NameError: name 'text' is not defined

In [None]:
#Complex patterns
# The regex specification standard defines a markup language to describe patterns in text. Let's start with anchors.
# Anchors specify the start and/or the end of the string that you're trying to match. 
# The caret character ^ means start and the dollar symbol $ means end. 
# If you put ^ in the start of the text, it means the regex processor must retrieve with the starting string
# you are trying to specify. For ending, you have to put $ after the string, specifying the regex
# must end with the string.

# Example
text = "Amy is diligent. Amy gets good grades. Our student amy is successful"

re.search("^Amy",text)

In [None]:
#Notice that re.search() actually returned to us a new object, called re.Match object. An re.Match object always has a boolean value of True, as something was found, so you can always evaluate it in an if statement as we did earlier. Ther rendering of the match object also tells you what pattern was matched, in this cas Amy. and the location the match was in as the span.


# Patterns and Character Classes

In [None]:
# example

grades = "ABCAAAAAABCAACDBB"

# If we want to count how many "B's" in the grade
re.findall("B",grades)

In [None]:
# If we wanted to count the number of A's or B's in the list, we can't use "AB" since this is used to match A followed by B. Instead we put the characters A and B inside a square brackets.

re.findall("[AB]", grades)

In [None]:
# To include a range of characters which are alphanumerically
# For instance, if we want to refer to all lower case letters we would use [a-z].

re.findall("[A][B-C]",grades)

In [None]:
# We can also write this by using pipe operator, which means OR
re.findall("AB|AC",grades)

In [None]:
# We can use the caret with the set operator to negate our results. For instance, if we want to parse out only the grades which were not A's
re.findall("[^A]",grades)

In [None]:
re.findall("^[^A]",grades)

# Is an empty list, because regex says that we want to match any value at the beginning of the string which is not an A. Our string though starts with an A, so there is no match found

# Quantifiers

In [None]:
# Quantifiers are the number of times you want a pattern to be matched in order to match.
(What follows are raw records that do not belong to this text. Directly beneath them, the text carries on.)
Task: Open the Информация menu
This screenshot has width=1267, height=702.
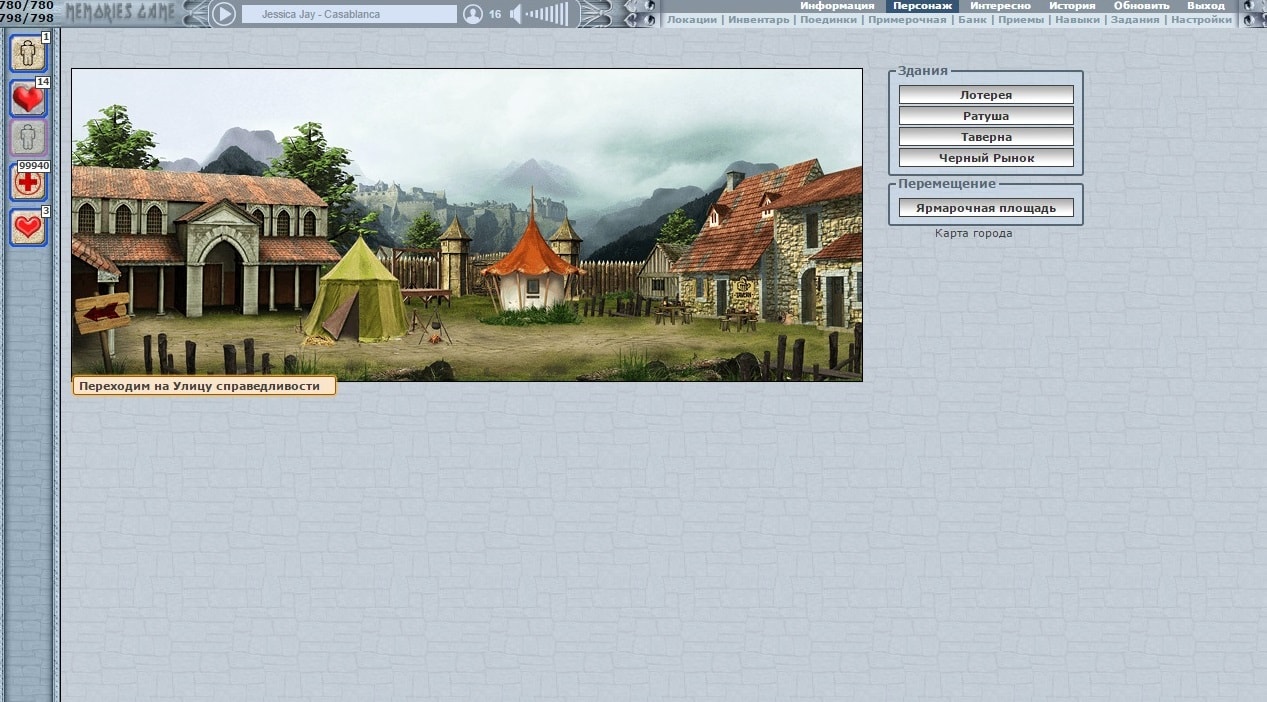Action: 836,6
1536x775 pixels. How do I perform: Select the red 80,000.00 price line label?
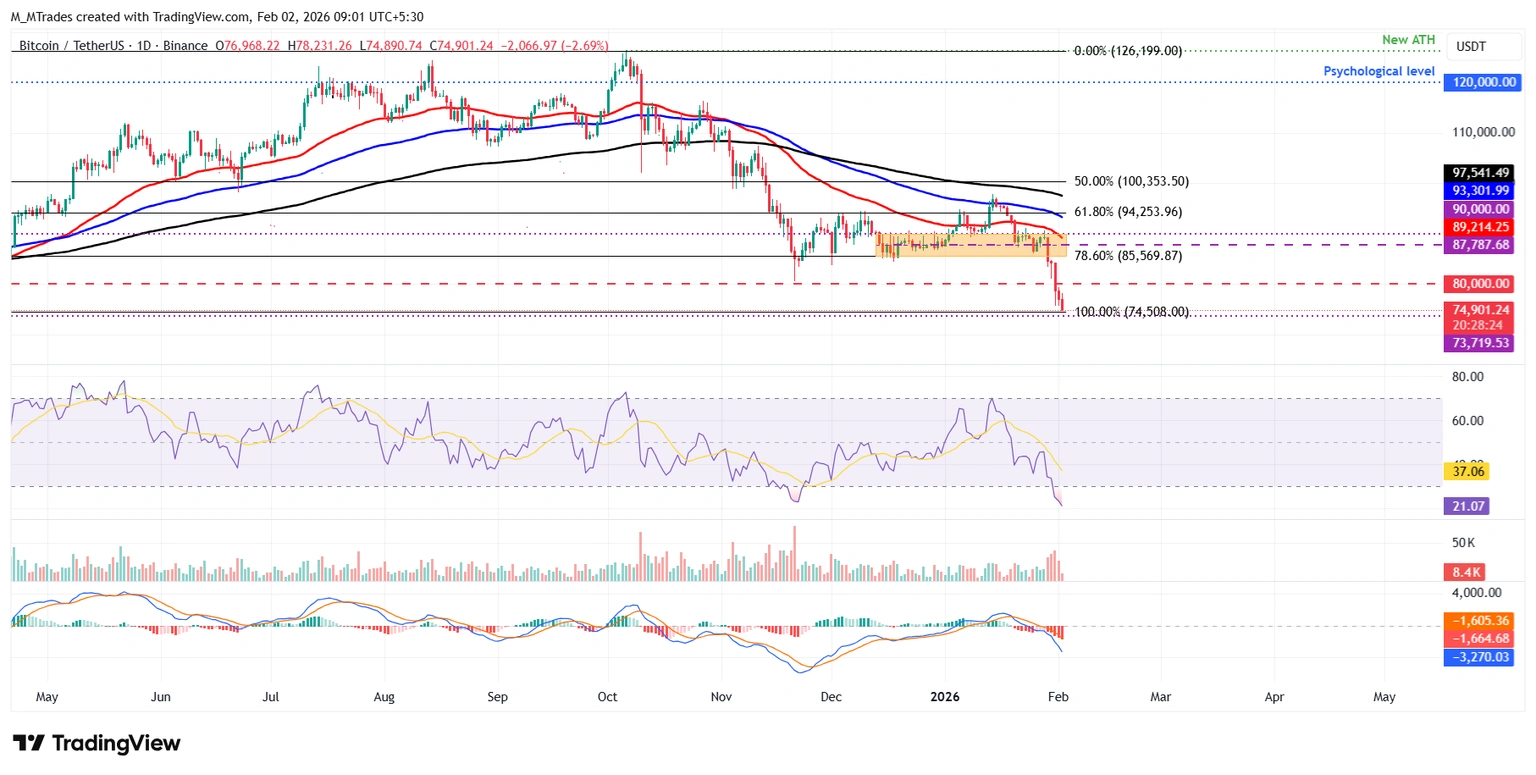(x=1480, y=283)
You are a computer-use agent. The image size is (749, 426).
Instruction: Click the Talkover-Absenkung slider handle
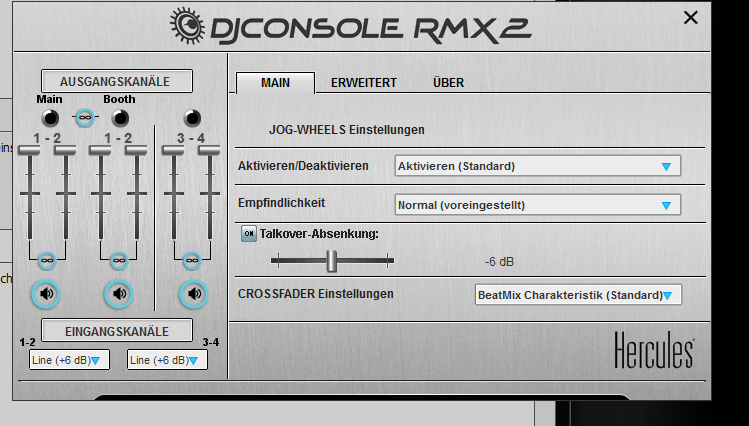(x=330, y=261)
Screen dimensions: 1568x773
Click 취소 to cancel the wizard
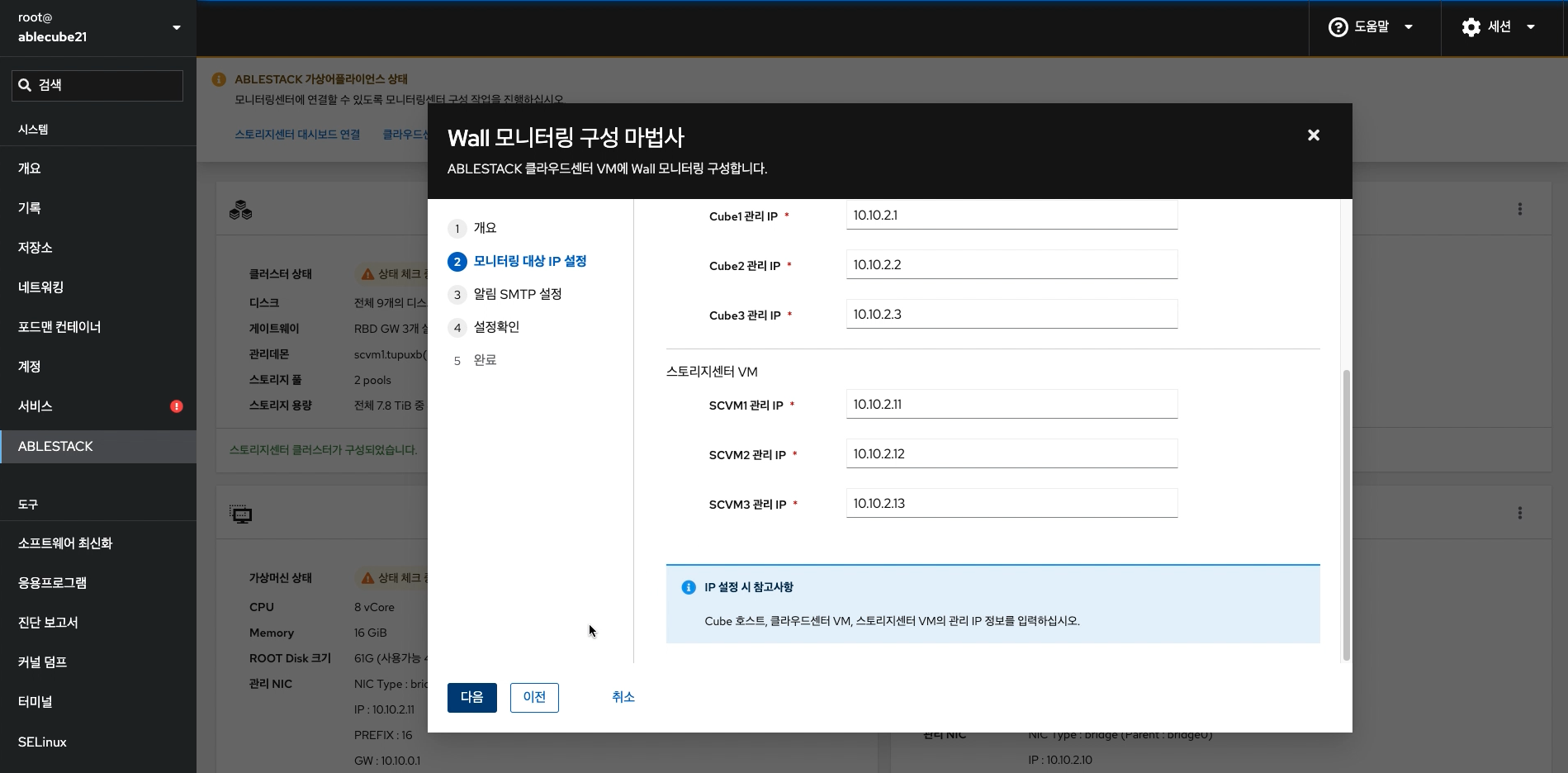click(623, 698)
The most basic quantifiers is expressed as e{m, n} where e is the expression or character we are matching , m is the minimum number of times you want it to matched, and n is the number of times the item could be matched

re.findall("A{2,10}",grades) # min is 2 and 10 is max

In [None]:
# We can also try and do this by using single values and just repeating patterns

re.findall("A{1,1}A{1,1}",grades)

In [None]:
# It's important to note that the regex quantifier syntax does not allow you to deviate from the {m,n} pattern. In particular, if you have an extra space in between the braces you'll get an empty result.
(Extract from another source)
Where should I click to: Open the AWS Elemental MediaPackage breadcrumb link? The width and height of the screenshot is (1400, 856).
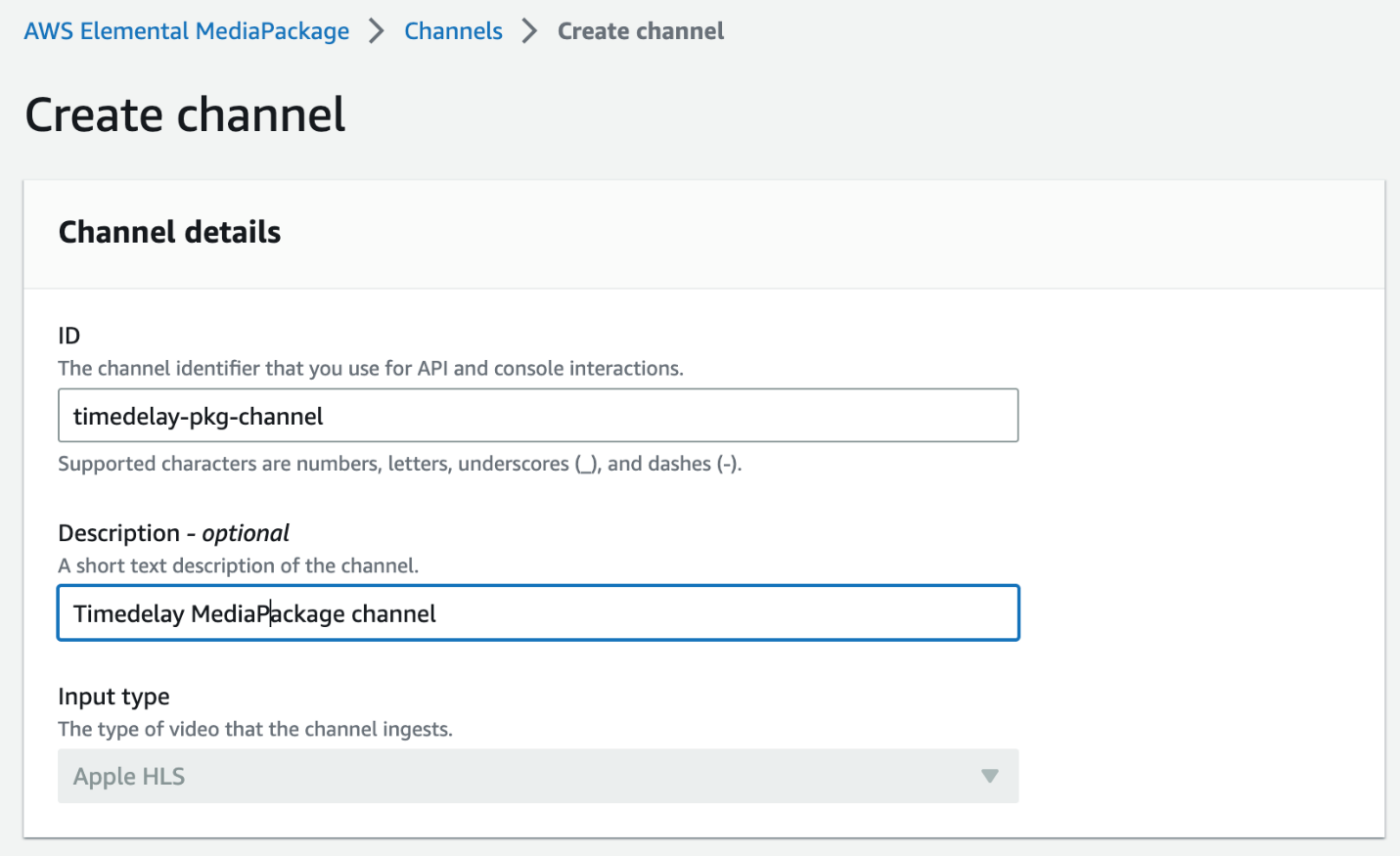pos(186,30)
re.findall("A{1, 2}",grades)

In [None]:
# And if we don't include a quantifier, the default is {1,1}
re.findall("AA",grades)

In [None]:
# And if there is only one number inside the quantifier, it's considered to be both m and n

re.findall("A{2}",grades)

In [None]:
# Using this we could find a decreasing trend in a student's grades

re.findall("A{1,10}B{1,10}C{1,10}",grades)

In [1]:
# There are three other quantifiers that are used as short hand
# an asterix * to match 0 or more times
# a question mark ? to match 1 or more times
# A + sign to match one or more times

with open("txt/ferpa.txt", "r") as file:
    # we'll read that into a variable called wiki
    wiki = file.read()
wiki

'Overview[edit]\nFERPA gives parents access to their child\'s education records, an opportunity to seek to have the records amended, and some control over the disclosure of information from the records. With several exceptions, schools must have a student\'s consent prior to the disclosure of education records after that student is 18 years old. The law applies only to educational agencies and institutions that receive funds under a program administered by the U.S. Department of Education.\n\nOther regulations under this act, effective starting January 3, 2012, allow for greater disclosures of personal and directory student identifying information and regulate student IDs and e-mail addresses.[2] For example, schools may provide external companies with a student\'s personally identifiable information without the student\'s consent.[2]\n\nExamples of situations affected by FERPA include school employees divulging information to anyone other than the student about the student\'s grades o

In [4]:
# Scanning through this document, we notice that headers have all the words [edit] behind them, followed be newline character. To get all a list of all the headers in this file we could use re.findall

re.findall("[a-zA-Z]{1,100}\[edit\]", wiki)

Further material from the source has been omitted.